Forum Discussion

🚨 This forum is archived and read-only. To submit a forum post, please visit our new Developer Forum. 🚨
MrsVR's avatar
MrsVR
Honored Guest
10 years ago

Voice input

Has anyone tried this? Simple things like "yes" and "no"? I have no idea how I would go about implementing this into my Unity project, but it's an idea I'd like to explore. I want to try to focus on social interactions with avatars.

Any tips? Software, hardware, best practices?

3 Replies

  • I was working on a project that would work with the FSX ATC engine and allow you to voice control as if you were a pilot. It was a basic idea to play with the speech recognition engine. I made a class to contain all the recognition items and it would raise events that are captured in the main form for things like a volume bar that moves as you speak.

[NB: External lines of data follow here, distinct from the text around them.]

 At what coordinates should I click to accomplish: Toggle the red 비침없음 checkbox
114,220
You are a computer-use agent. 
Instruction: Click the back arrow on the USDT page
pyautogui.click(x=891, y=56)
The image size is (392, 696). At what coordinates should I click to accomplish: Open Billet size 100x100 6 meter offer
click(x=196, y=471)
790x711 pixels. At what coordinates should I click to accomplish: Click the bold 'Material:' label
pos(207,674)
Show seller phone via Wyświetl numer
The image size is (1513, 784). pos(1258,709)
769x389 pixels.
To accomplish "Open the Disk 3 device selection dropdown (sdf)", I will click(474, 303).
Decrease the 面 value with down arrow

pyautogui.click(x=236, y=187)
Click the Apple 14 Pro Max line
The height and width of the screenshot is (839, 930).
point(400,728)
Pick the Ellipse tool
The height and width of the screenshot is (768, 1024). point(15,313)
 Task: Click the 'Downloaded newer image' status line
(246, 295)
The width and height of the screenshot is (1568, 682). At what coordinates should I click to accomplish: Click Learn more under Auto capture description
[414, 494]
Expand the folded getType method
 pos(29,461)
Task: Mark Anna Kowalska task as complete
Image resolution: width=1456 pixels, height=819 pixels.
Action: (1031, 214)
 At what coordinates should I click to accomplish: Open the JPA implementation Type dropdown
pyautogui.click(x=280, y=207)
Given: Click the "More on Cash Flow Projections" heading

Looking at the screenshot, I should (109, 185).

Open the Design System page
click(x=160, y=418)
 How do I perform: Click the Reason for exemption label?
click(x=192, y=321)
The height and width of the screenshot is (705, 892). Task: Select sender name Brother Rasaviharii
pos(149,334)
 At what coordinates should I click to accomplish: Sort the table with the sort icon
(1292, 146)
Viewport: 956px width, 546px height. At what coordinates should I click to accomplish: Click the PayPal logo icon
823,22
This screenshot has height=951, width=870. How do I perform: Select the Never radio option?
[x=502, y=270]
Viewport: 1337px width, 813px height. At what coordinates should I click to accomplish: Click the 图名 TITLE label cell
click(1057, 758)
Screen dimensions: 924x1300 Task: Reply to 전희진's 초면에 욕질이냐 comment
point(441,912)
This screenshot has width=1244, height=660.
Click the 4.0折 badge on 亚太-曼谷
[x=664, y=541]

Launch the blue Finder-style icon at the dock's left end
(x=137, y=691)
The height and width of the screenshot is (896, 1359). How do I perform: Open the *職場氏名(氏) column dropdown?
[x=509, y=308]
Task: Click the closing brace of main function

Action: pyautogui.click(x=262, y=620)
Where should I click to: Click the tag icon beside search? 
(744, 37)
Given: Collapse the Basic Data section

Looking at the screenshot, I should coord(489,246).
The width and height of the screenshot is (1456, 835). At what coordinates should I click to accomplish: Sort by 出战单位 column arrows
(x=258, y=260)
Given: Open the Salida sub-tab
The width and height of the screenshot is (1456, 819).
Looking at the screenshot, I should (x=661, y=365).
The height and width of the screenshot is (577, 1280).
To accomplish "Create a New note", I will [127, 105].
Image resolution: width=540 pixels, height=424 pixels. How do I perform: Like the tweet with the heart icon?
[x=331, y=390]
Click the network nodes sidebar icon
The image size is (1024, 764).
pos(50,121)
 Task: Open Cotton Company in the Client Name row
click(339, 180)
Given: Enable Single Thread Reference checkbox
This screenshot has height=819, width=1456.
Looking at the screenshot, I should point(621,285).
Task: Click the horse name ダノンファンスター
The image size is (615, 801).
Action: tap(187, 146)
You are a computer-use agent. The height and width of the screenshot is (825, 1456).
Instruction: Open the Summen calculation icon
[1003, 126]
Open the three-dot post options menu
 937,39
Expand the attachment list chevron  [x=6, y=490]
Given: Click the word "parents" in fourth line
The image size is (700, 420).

    I wrote it in VB.NET in VB Express 2010...keep in mind, it worked, but just barely was functional and had a lot of cleanup to go. This is more the get it working to get a proof of concept stage, but it should get the idea across. It did recognize me when I talked to it and gave it the right commands and it also ignored me when I issued an unknown command.

    SpeechReco class

    Imports System.Speech
    Imports System.Speech.Synthesis
    Imports System.Collections.ObjectModel
    Imports System.IO
    Imports System.Reflection
    Imports System.Xml

    Public Class SpeechReco
    Private RecoEnabled As Boolean = False 'is the engine running or is it off
    Private WithEvents Reco As Recognition.SpeechRecognitionEngine 'recognition engine - does all the hard work
    Private Gram As Recognition.Grammar 'grammar object - holds what the engine is trying to match with the input audio
    Private RecoLoaded As Boolean = False 'is the recognition engine loaded

    'event definitions for passing data back to the parent object
    Public Event AudioUpdated(ByVal nAudioLevel As Integer)
    Public Event AudioStateChanged(ByVal nState As Recognition.AudioState)
    Public Event RecognitionCompleted(ByVal nRecoTxt As String)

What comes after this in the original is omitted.